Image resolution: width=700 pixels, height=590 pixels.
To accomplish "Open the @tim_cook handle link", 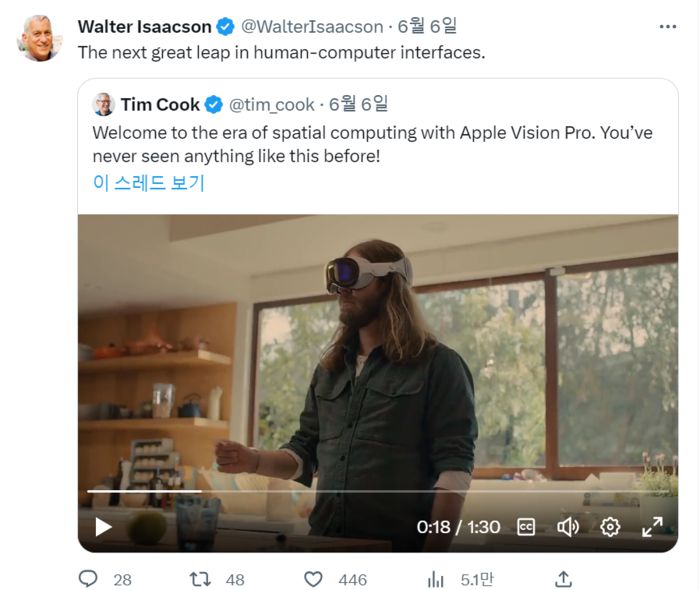I will point(271,104).
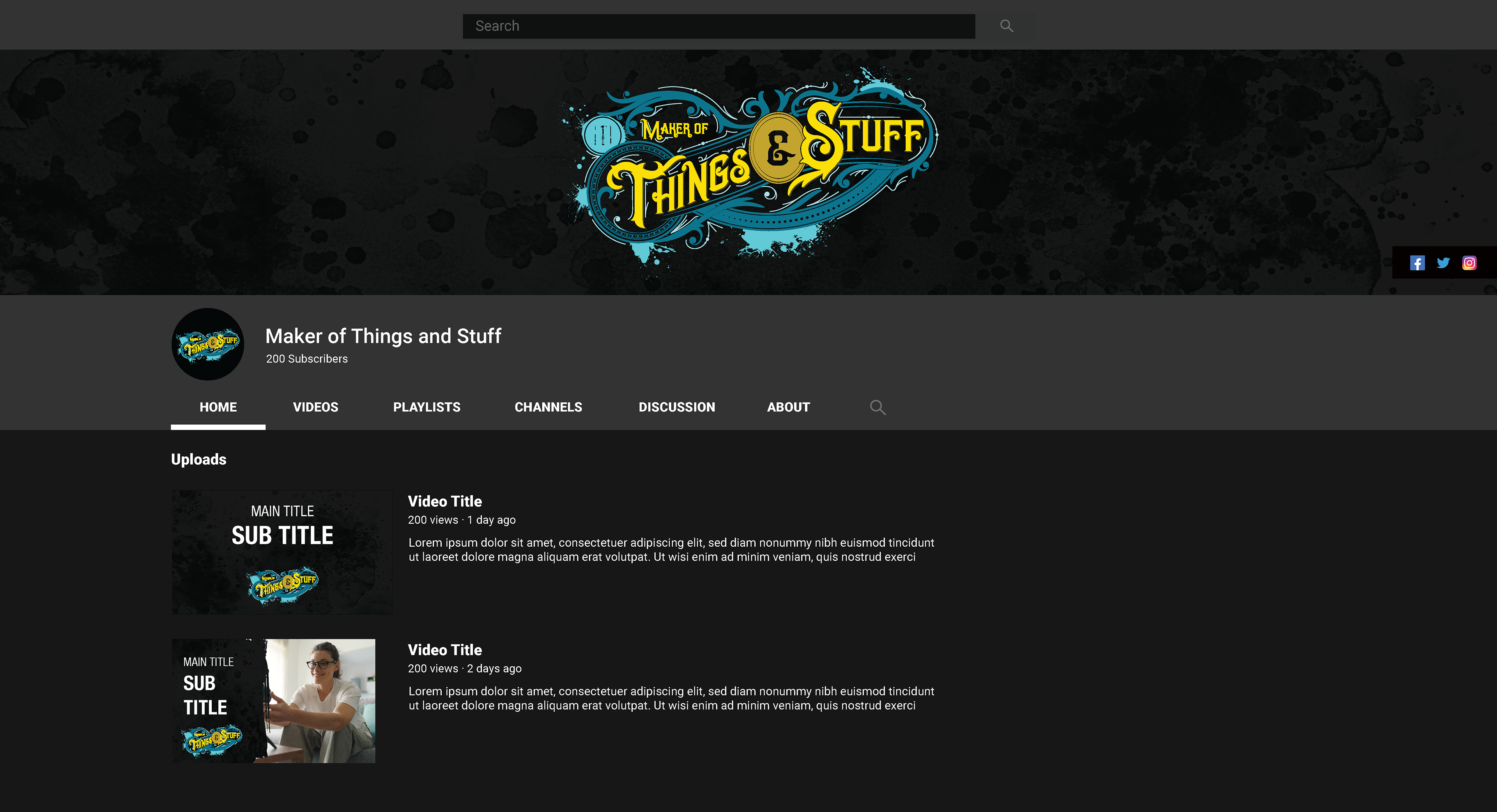
Task: Click the first upload thumbnail with centered logo
Action: point(282,553)
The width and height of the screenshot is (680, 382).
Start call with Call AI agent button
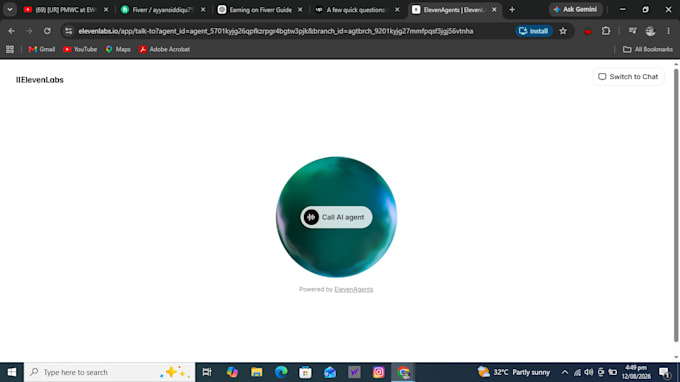pyautogui.click(x=336, y=217)
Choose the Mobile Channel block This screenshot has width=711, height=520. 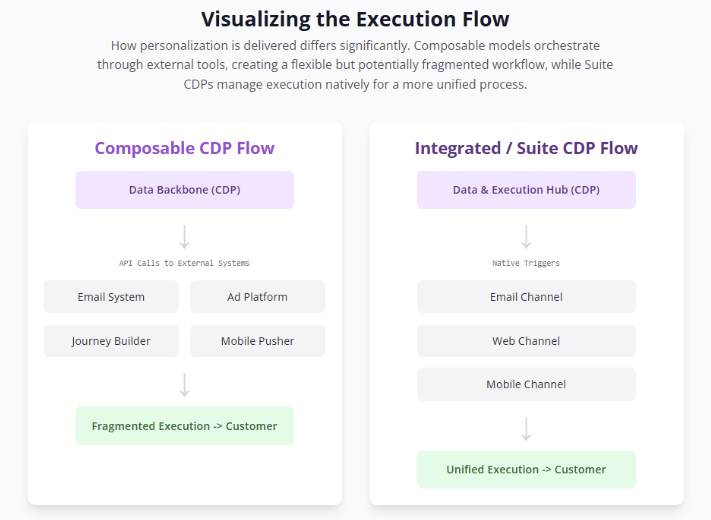coord(526,384)
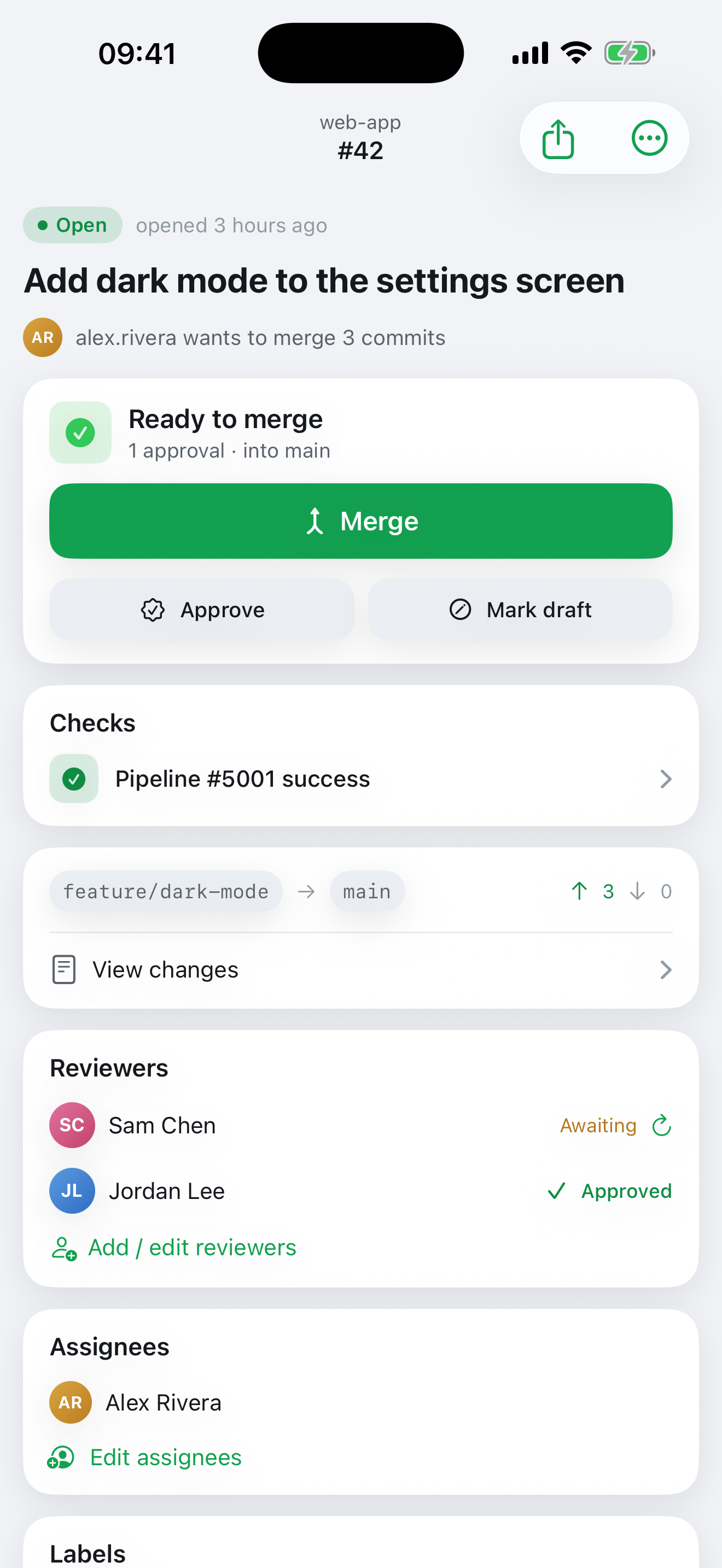Select the main target branch chip
722x1568 pixels.
[x=367, y=891]
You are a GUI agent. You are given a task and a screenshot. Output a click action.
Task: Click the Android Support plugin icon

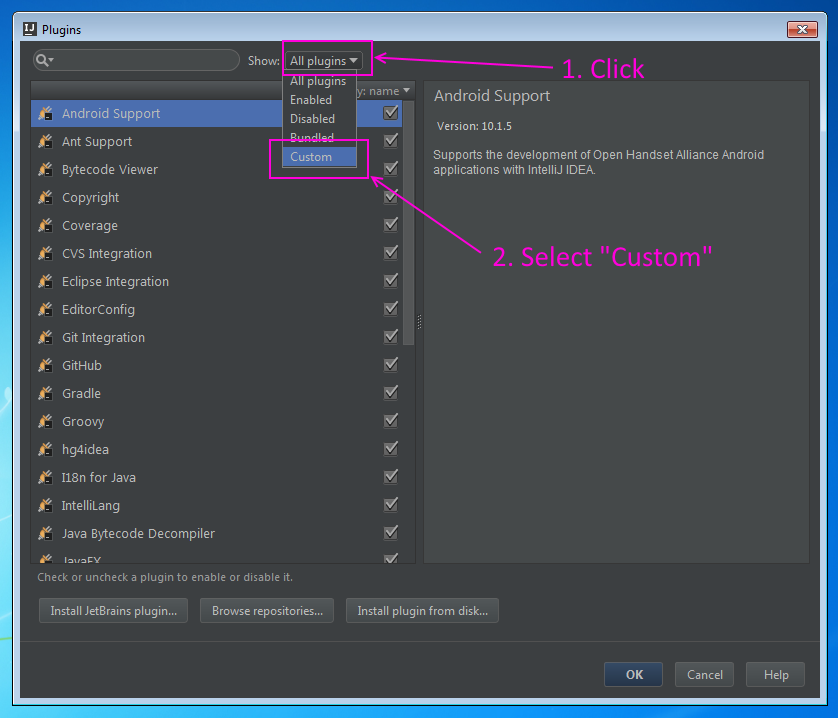(45, 113)
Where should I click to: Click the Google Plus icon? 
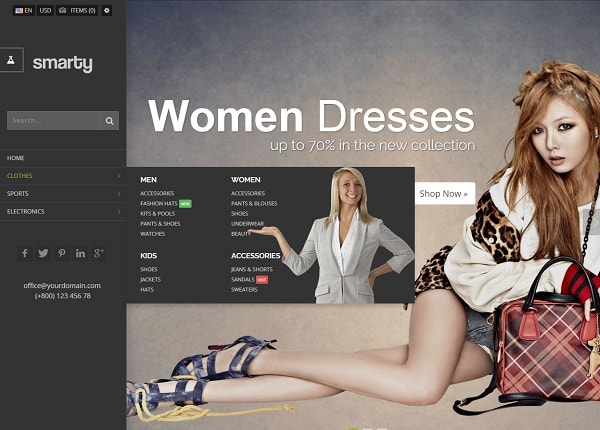(x=98, y=253)
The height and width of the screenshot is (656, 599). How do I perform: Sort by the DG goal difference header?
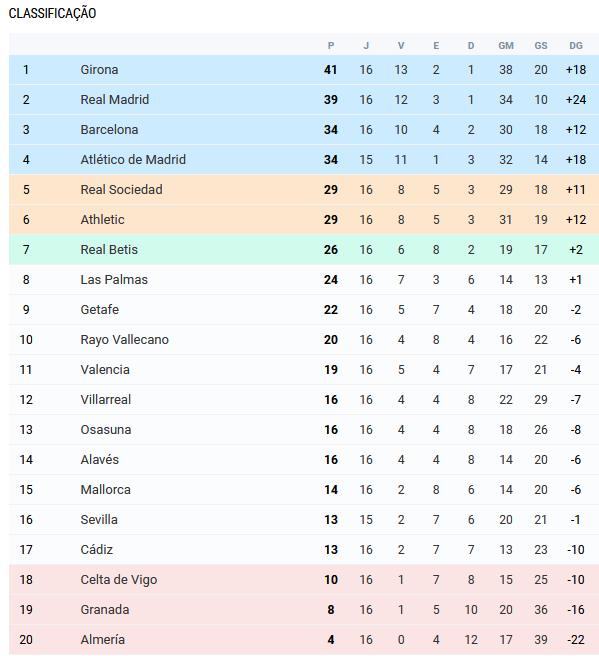tap(576, 46)
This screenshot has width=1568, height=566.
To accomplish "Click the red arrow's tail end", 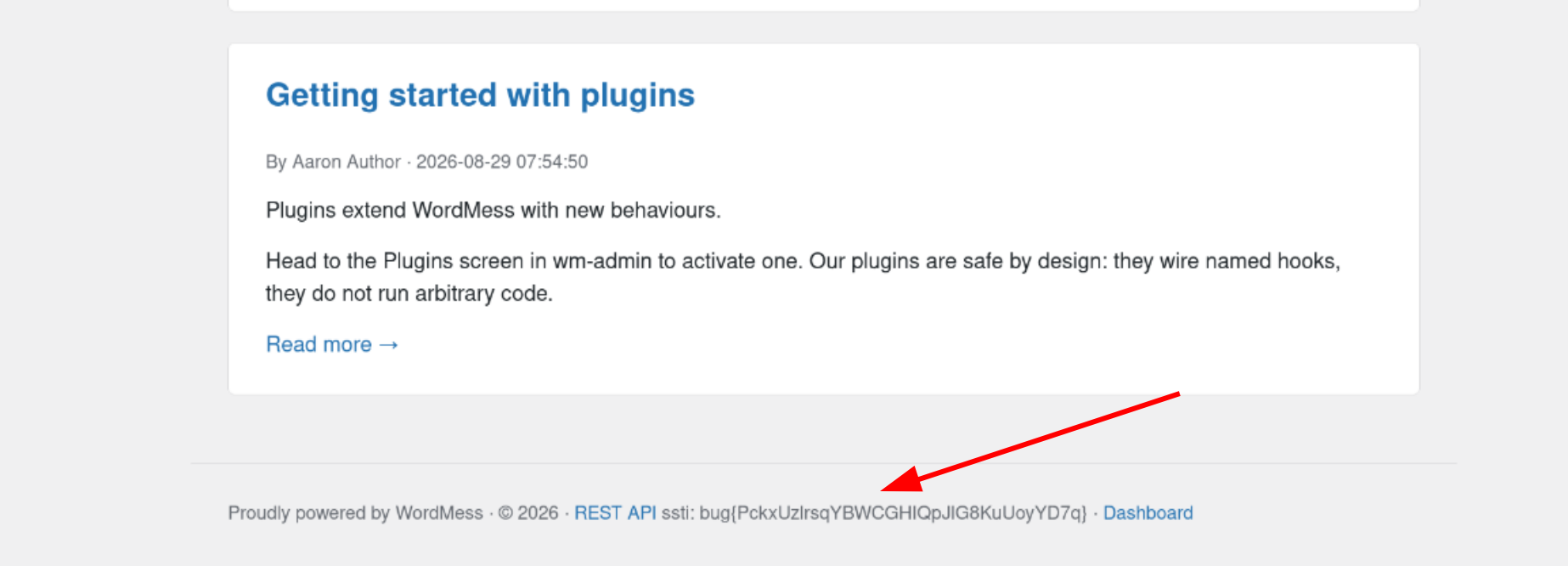I will (x=1177, y=394).

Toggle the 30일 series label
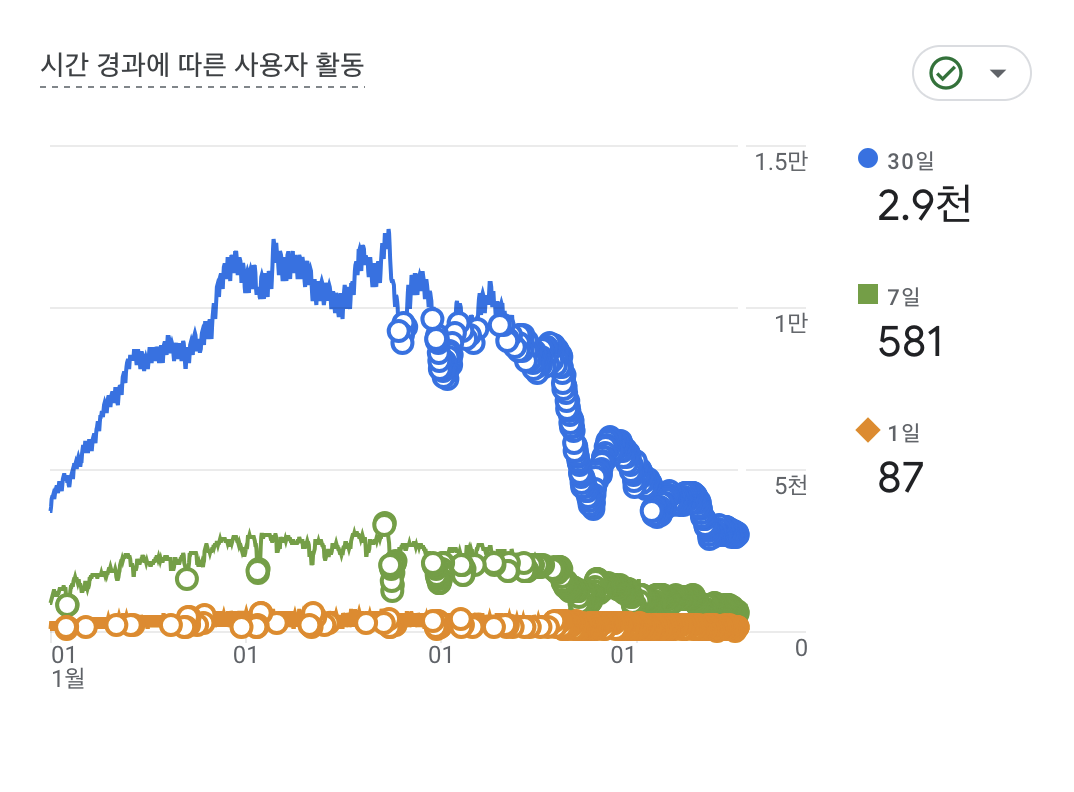coord(910,159)
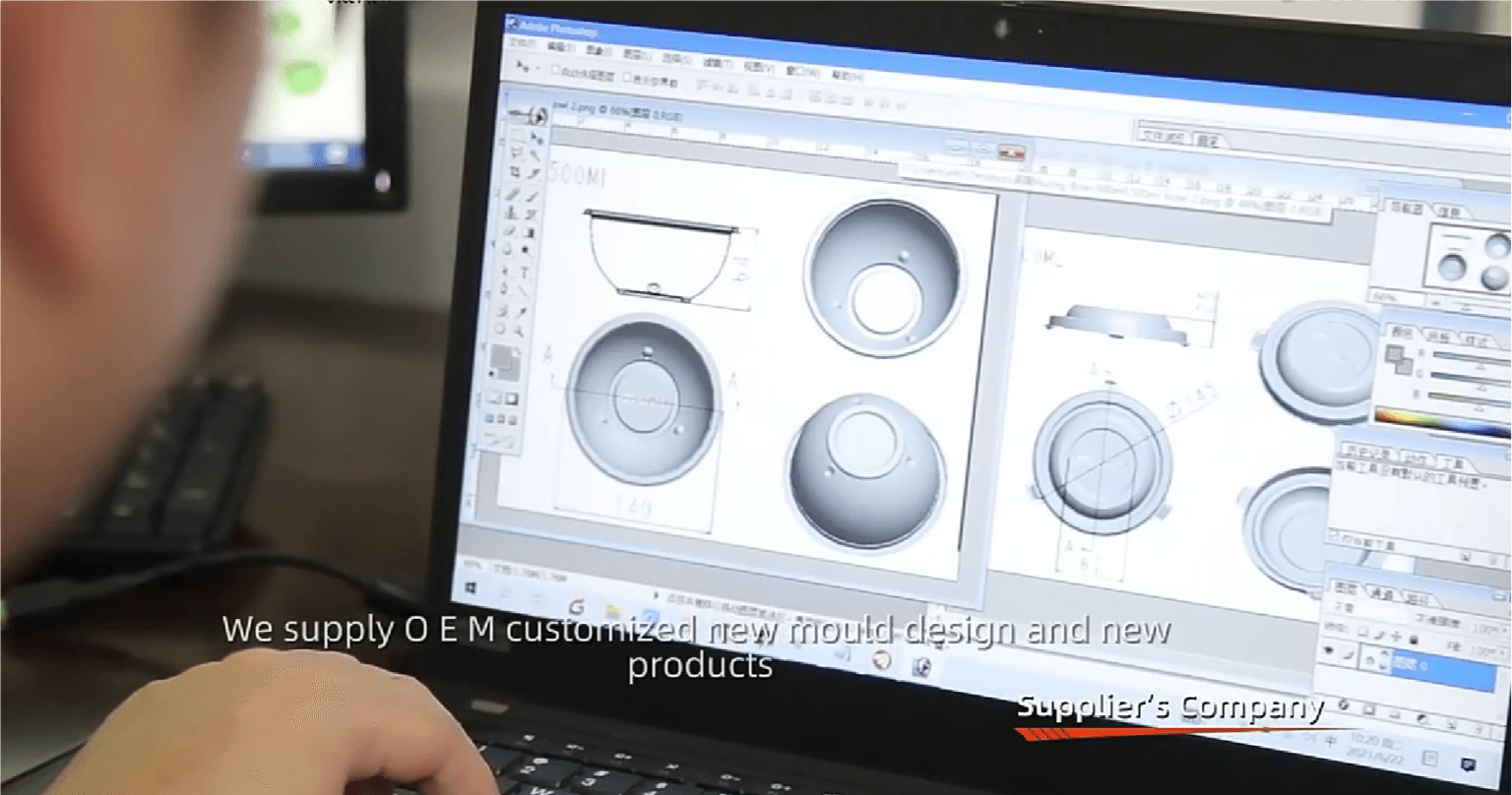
════════════════════
Task to complete:
What you write out is the stretch of entries from the line containing "You are a GUI" to the line containing "This screenshot has width=1568, height=566.", word for word, with both end lines and no pictures.

Answer for the task:
You are a GUI agent. You are given a task and a screenshot. Output a click action.
Task: Click the Android Support plugin icon

(45, 113)
Where should I click to: Click the Google Plus icon? 
(x=98, y=253)
The height and width of the screenshot is (656, 599). How do I perform: Sort by the DG goal difference header?
tap(576, 46)
This screenshot has width=1568, height=566.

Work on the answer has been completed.